Reaching consumers interested in trying new cuts of U.S. pork and beef at a special celebration of meat, USMEF partnered with a major supermarket chain to conduct a “Meat Day” sales promotion in Japan. Funded by the Pork Checkoff and the Beef Checkoff Program, the effort included a variety of prizes for shoppers who purchased U.S. pork or beef products.
An unofficial holiday in Japan, Meat Day enjoys an extensive following among families who treat it similarly to an American Thanksgiving Day, with shoppers flocking to retail stores to buy specially-priced meat they then prepare and share. Social media has helped spur interest in the day, spreading recipes and ideas for new dishes.
USMEF has capitalized on Japanese consumers’ special attention to meat, helping retailers select cuts well-suited for Meat Day promotions.
USMEF promoted U.S. pork cuts sliced pork butt, pork loin for tonkatsu (pork cutlet), sliced pork loin and pork tenderloin. U.S. beef cuts promoted were striploin, chuck-eye steak and sliced short plate.
Supermarket chain Max Valu Kyushu, a subsidiary of the Aeon Group, has 151 outlets in the Kyushu Region of Japan. With help from USMEF, the chain sold 16.3 metric tons of U.S. pork (up 133 percent year-over-year) and 14.7 metric tons of U.S. beef (up 177.5 percent) during the one-day promotion.
In addition to sales promotions across the region, 61 locations held “American Meat Lottery” events, in which shoppers who purchased U.S. pork or beef products were able to cast lots to win U.S. pork thick cut chops and a variety of merchandise featuring Gochipo, the U.S. pork mascot.

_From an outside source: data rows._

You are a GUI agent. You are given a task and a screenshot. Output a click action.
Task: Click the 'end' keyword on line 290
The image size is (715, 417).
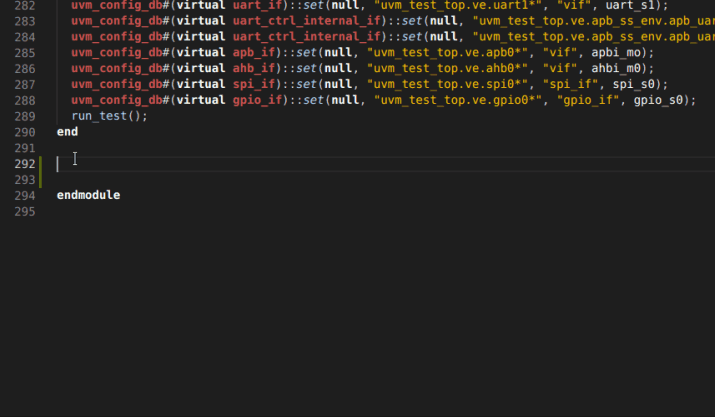(67, 132)
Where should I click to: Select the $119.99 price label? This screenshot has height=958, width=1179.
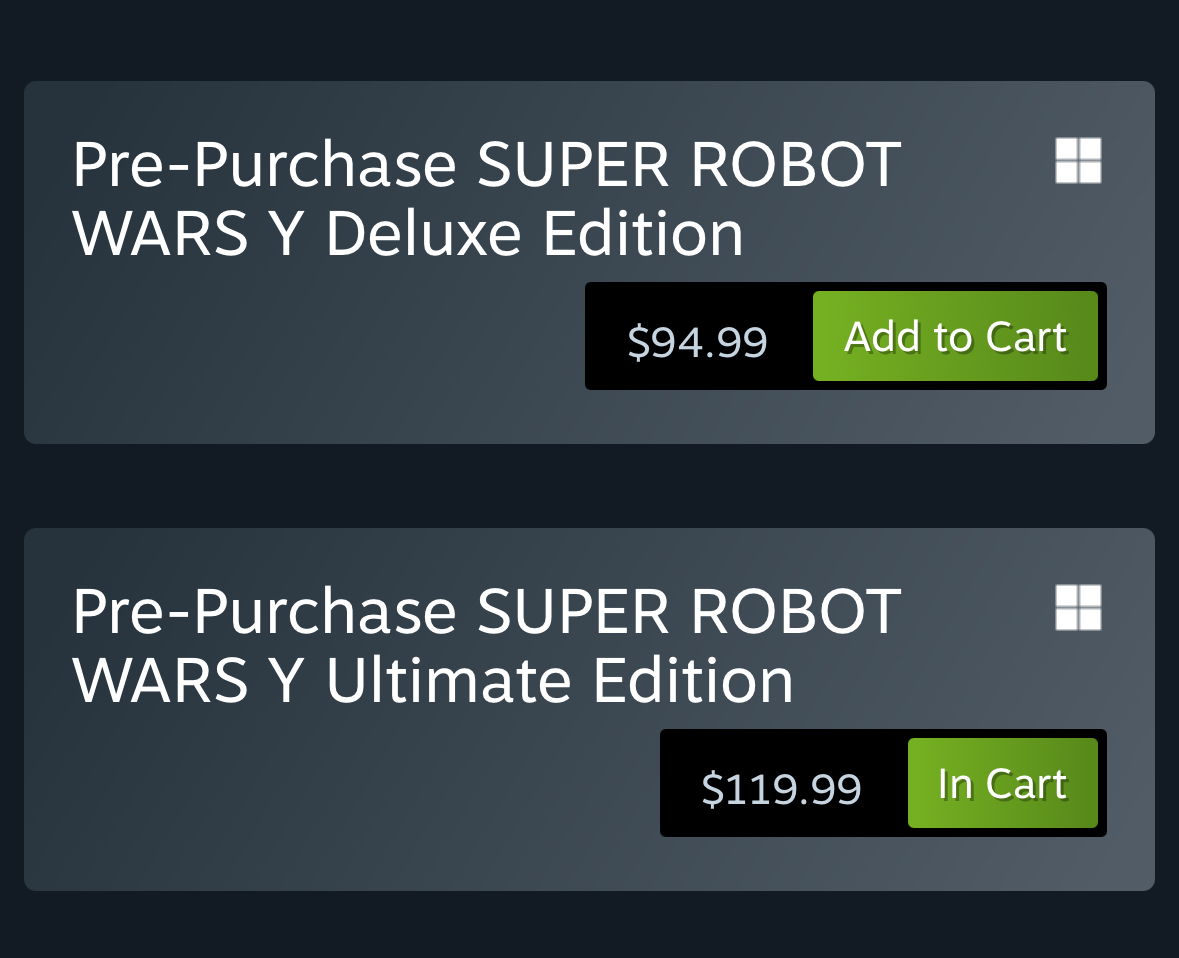click(781, 789)
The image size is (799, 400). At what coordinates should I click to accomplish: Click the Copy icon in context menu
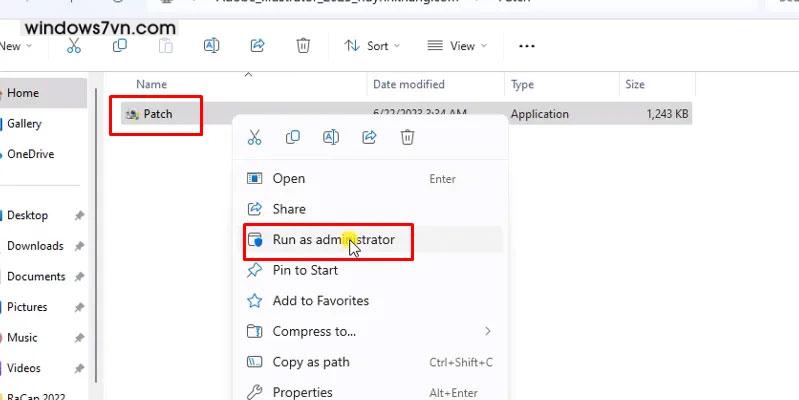293,138
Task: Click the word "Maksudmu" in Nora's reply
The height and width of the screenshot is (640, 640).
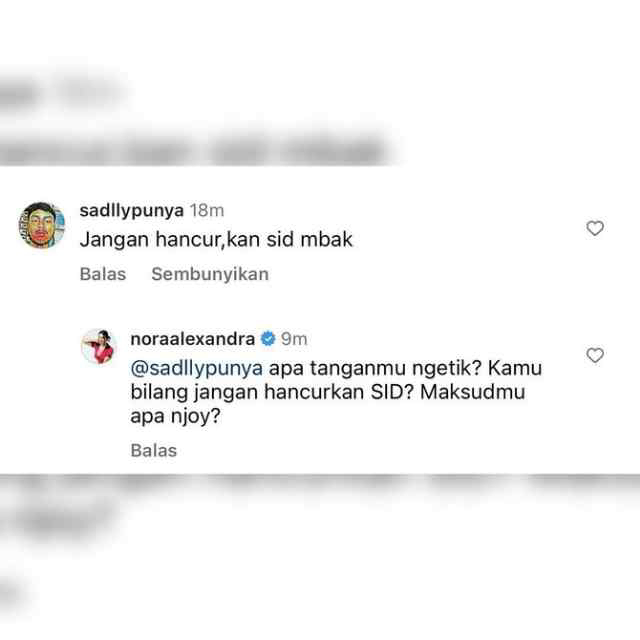Action: (x=473, y=392)
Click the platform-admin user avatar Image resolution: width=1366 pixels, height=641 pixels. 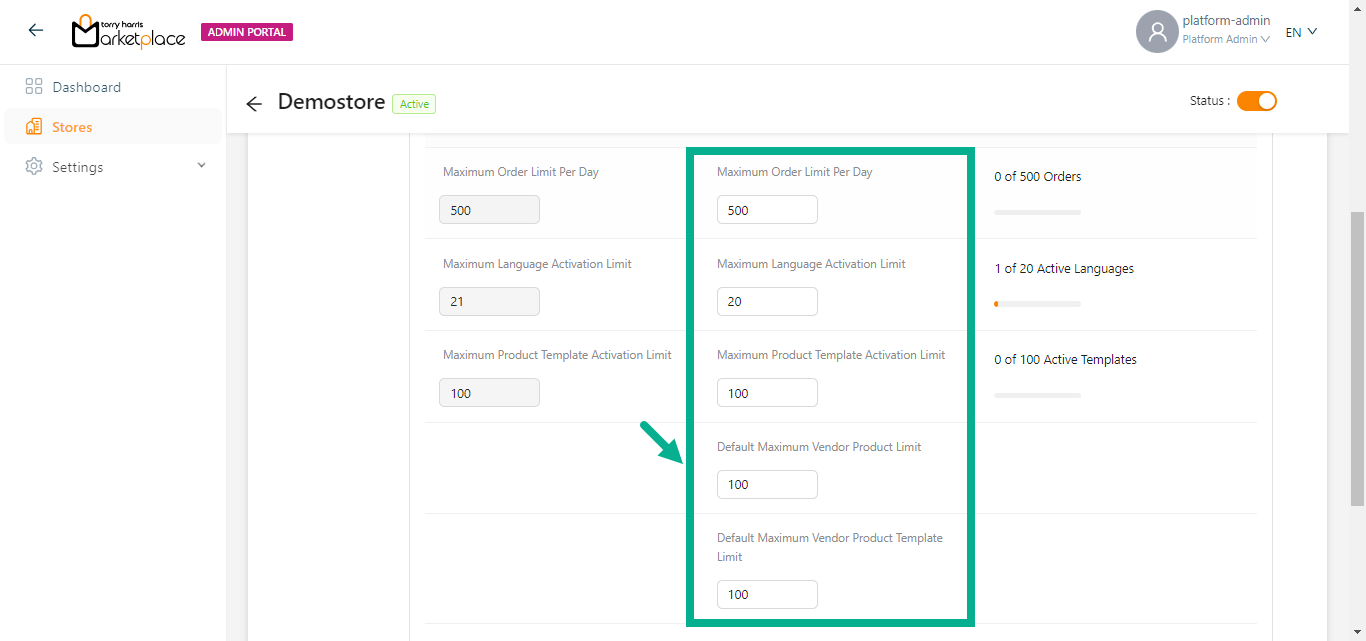pyautogui.click(x=1157, y=32)
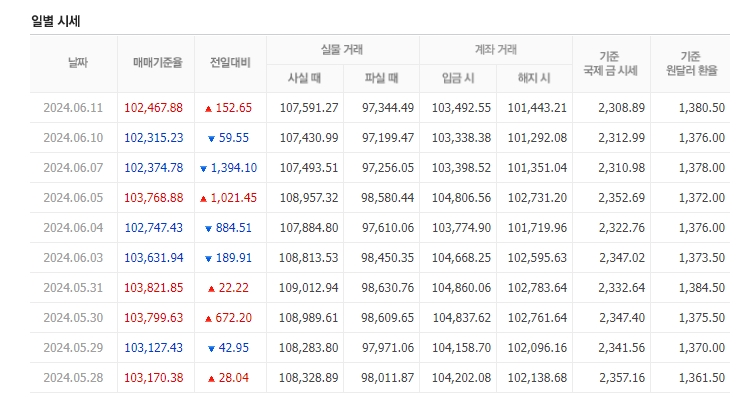Image resolution: width=746 pixels, height=404 pixels.
Task: Click the red up arrow beside 152.65
Action: click(208, 108)
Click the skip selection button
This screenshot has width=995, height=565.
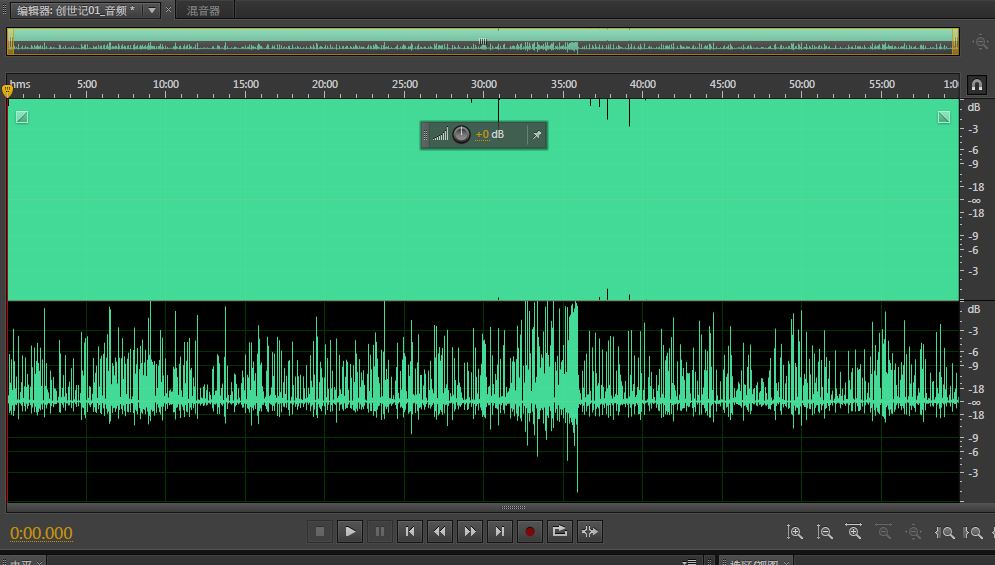click(590, 532)
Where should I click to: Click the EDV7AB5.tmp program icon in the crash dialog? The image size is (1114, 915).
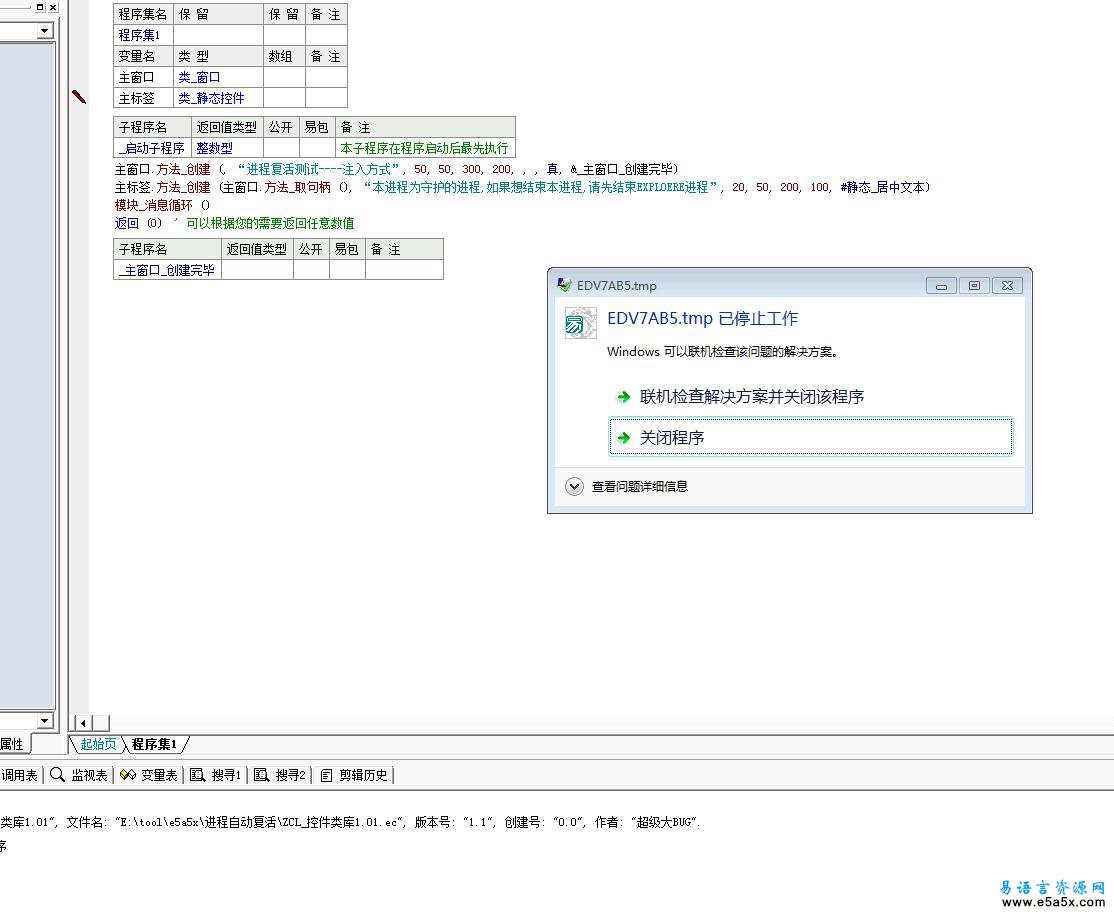tap(580, 323)
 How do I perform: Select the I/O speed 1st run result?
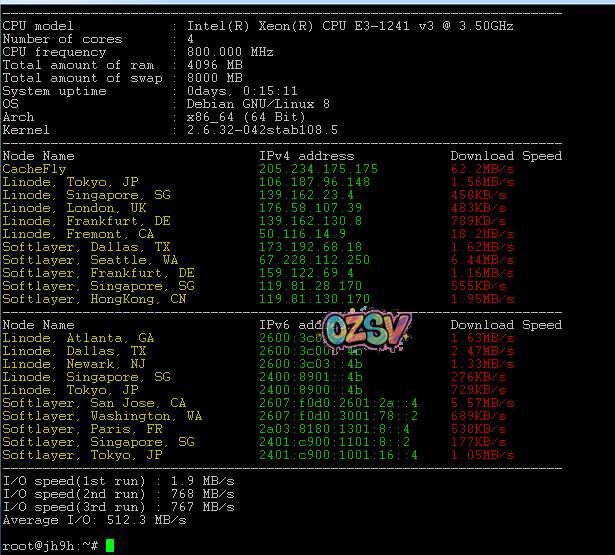pyautogui.click(x=118, y=481)
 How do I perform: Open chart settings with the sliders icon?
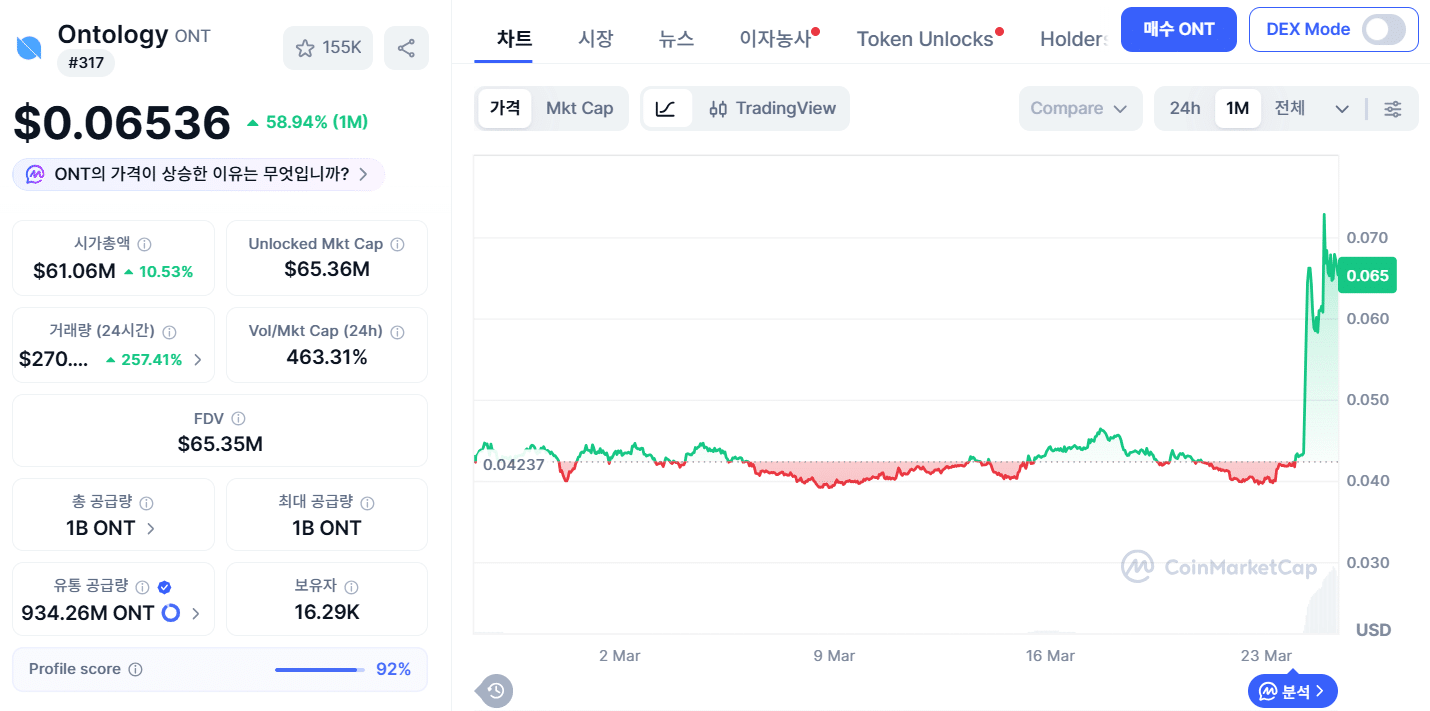[1393, 108]
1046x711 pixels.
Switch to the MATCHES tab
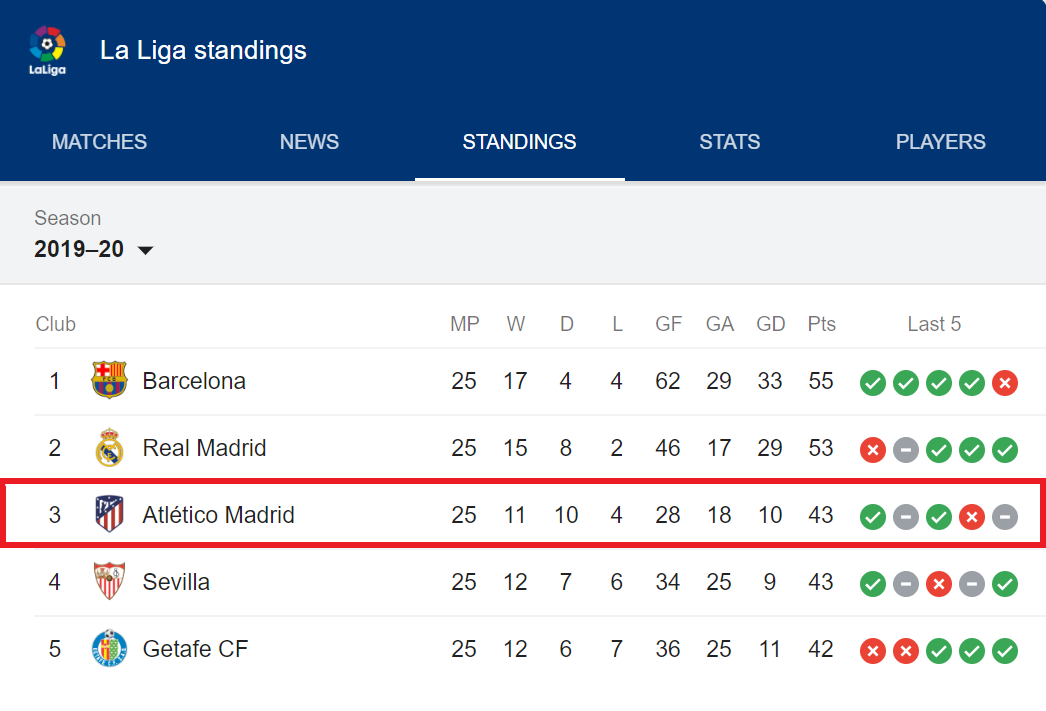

“One of our objectives in 2017 is to strengthen U.S. pork and beef sales in regional supermarket chains, and this ‘Meat Day’ event proved there is still potential for expanding U.S. red meat sales to customers who frequent these stores,” said Takemichi Yamashoji, USMEF director in Japan. “The idea is to introduce new cuts alongside those that are already popular. We are increasing the red meat options for consumers, and this makes them more likely to purchase U.S. pork or beef on future shopping trips.”